Ed and Lexy’s dream began with tragedy. It destroyed the home where they had raised their two daughters and spent thirteen years of marriage together when Hurricane Hugo hit the South Carolina coast in 1989. Vowing to rebuild, Ed researched construction methods that would survive a hurricane should another one sweep up the coast. They discovered the harsh truth: “Even with all the modern technology available, you can’t build a hurricane-proof house, ” says Ed. However, it is possible to minimize how much a hurricane can impact a house, and, Ken McDowell, who Ed describes as “the guiding light in the whole process,” stepped in as the project’s engineer to accomplish just that. According to Ken, there were only two ways to build a home with an open floor plan that could withstand a Category 4 or 5 storm, use steel or build a timber frame. “Steel just wouldn’t give us the look we wanted,” Ed says.

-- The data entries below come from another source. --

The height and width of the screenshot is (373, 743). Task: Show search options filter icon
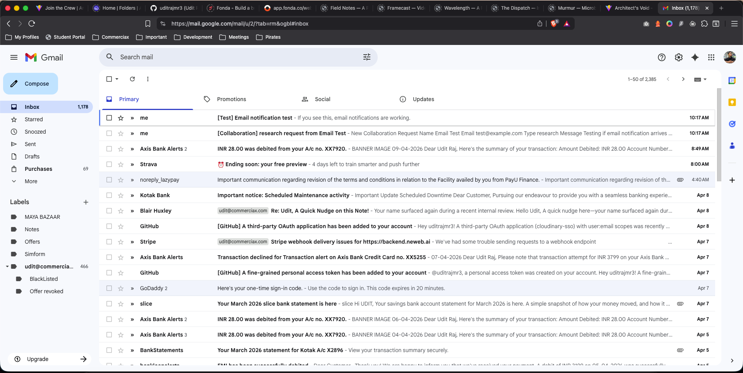[x=366, y=57]

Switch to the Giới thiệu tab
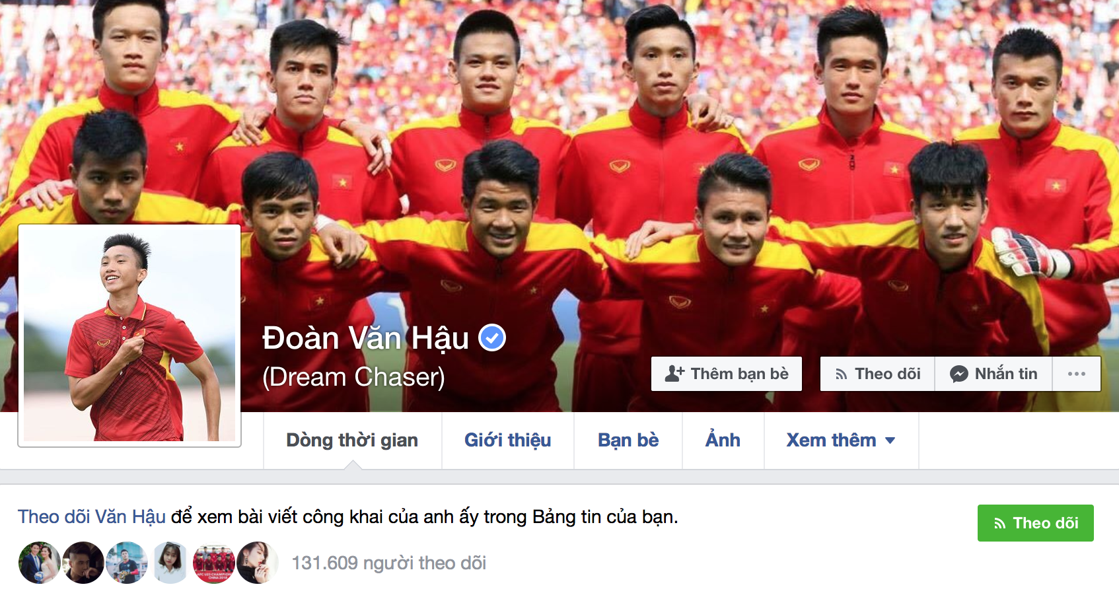(x=508, y=441)
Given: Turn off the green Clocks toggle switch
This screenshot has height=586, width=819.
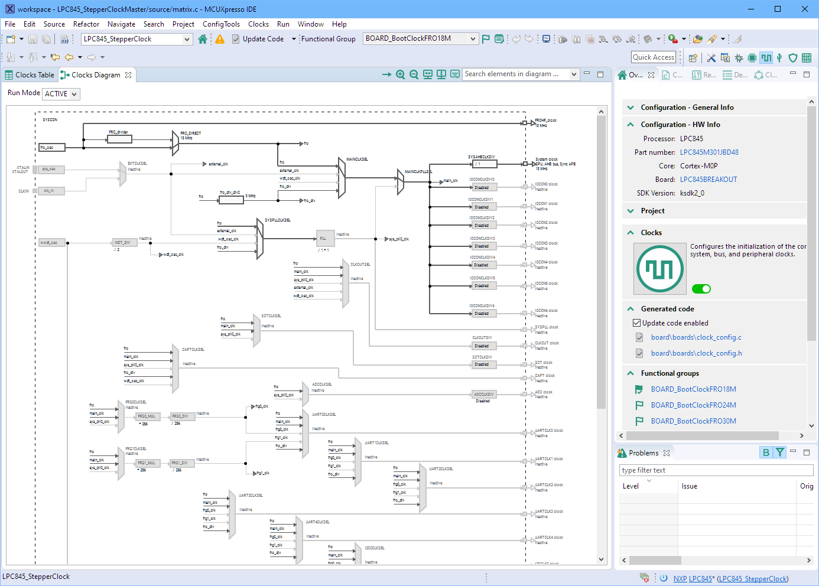Looking at the screenshot, I should [x=701, y=289].
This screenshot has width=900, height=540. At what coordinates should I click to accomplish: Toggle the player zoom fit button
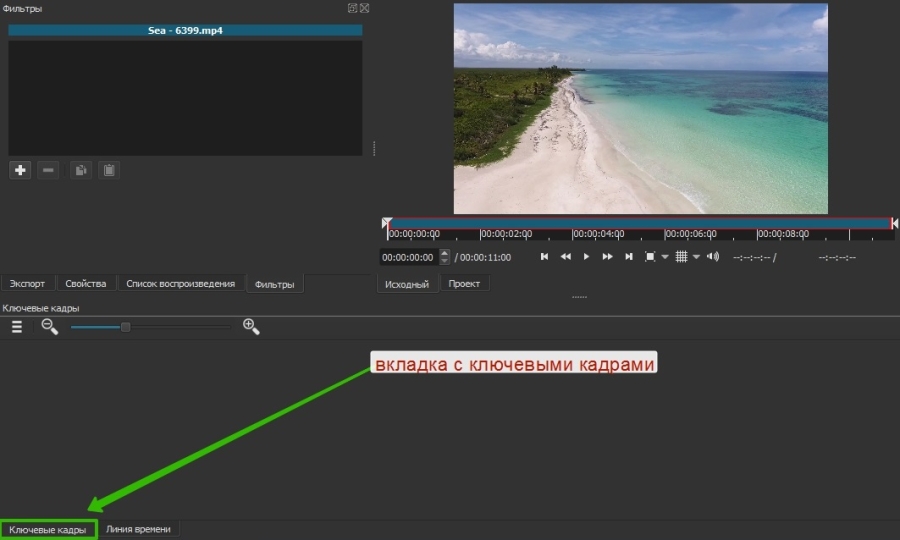(x=650, y=257)
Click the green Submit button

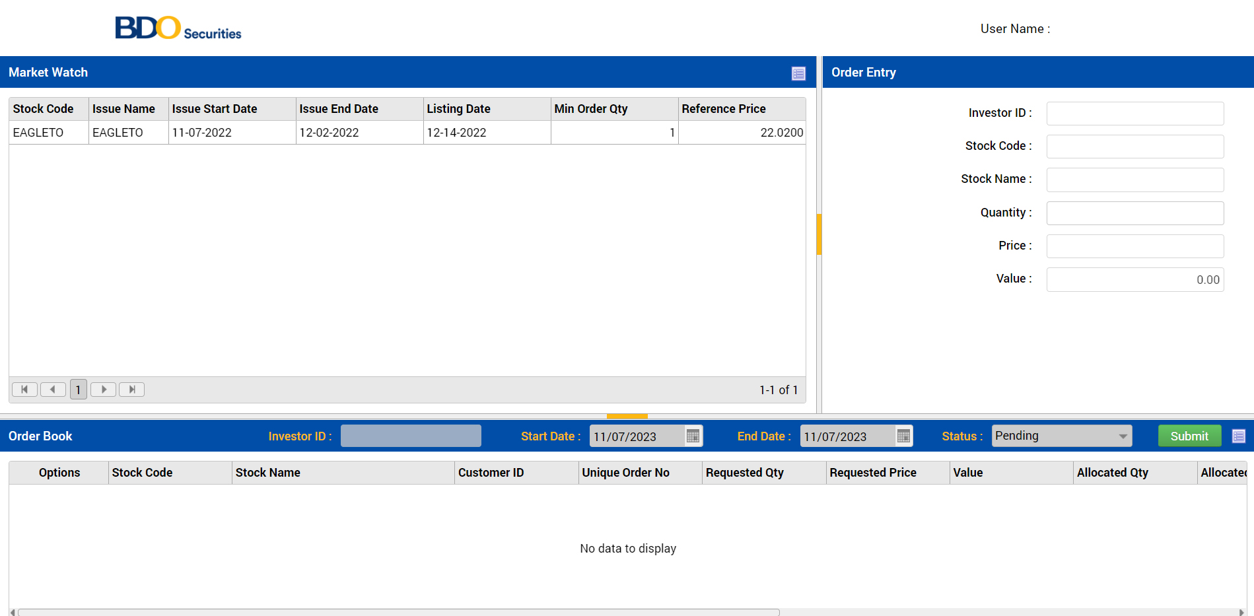pyautogui.click(x=1189, y=436)
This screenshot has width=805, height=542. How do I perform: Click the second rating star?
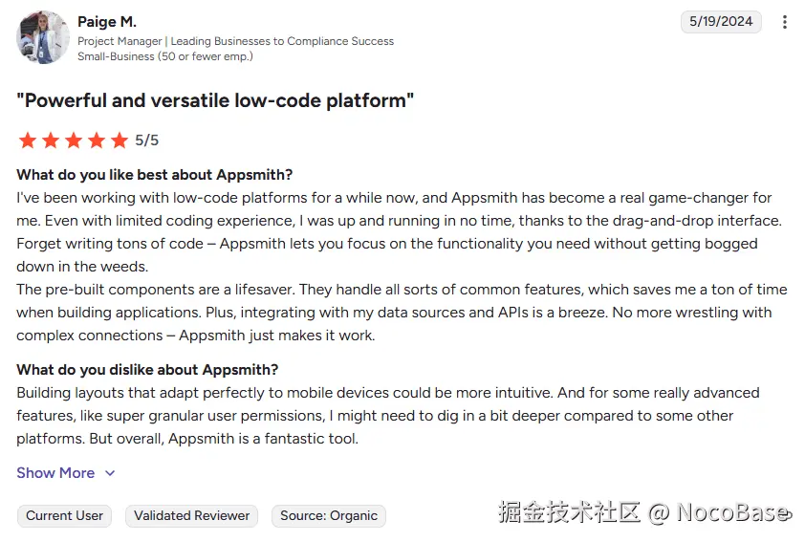tap(51, 141)

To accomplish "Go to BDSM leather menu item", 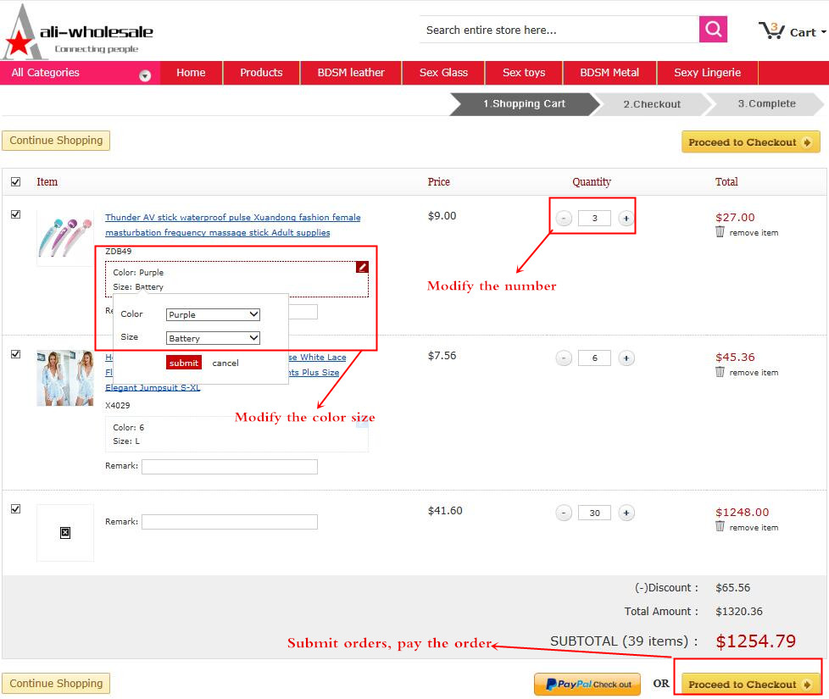I will click(350, 73).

Dense Select Structural Douglas fir timbers were used for the frame because this grade adds 30% in bending stress, which allows the completed timber frame skeleton to resist the force of high winds. While traditional timber frame structures use wooden joinery and oak pegs to the fasten the frame, we used reinforced metal joinery to increase the storm resistance of the structure and hid it so it wouldn’t detract from the beauty of the wood.
We designed the timber frame with bay ties extending over the great room cathedral area straight through to the prow-style front. Timber posts were installed between the windows in the prow for support, and steel straps extend from the gable rafters to the first floor to protect against uplift and lateral sheer.
Ed is glad he conceded because the new staircase revealed the perfect spot to place the sound system and bar! Both music lovers, Lexy is an accomplished soprano singer and pianist who entertains their frequent guests on the baby grand piano in the loft. The 1×8 knotty pine T&G ceilings, cork flooring, and the open floor plan contribute to exceptional acoustics.
Energy-efficient, low maintenance building materials, including structural insulated panels (SIPS, Loewen Stormforce windows and doors, polypropylene fiberglass siding, white concrete roof shingle panels, and the Humidistat humidity control system ensure the home will stand up to the harsh coastal elements.
Ed planned almost every aspect of this gorgeous beach timber frame home with the vision of spending the rest of their lives there, but even he is overwhelmed at perfectly it turned out. Waking up to this view every day is more than just a day at the beach, it’s the fulfillment of a dream.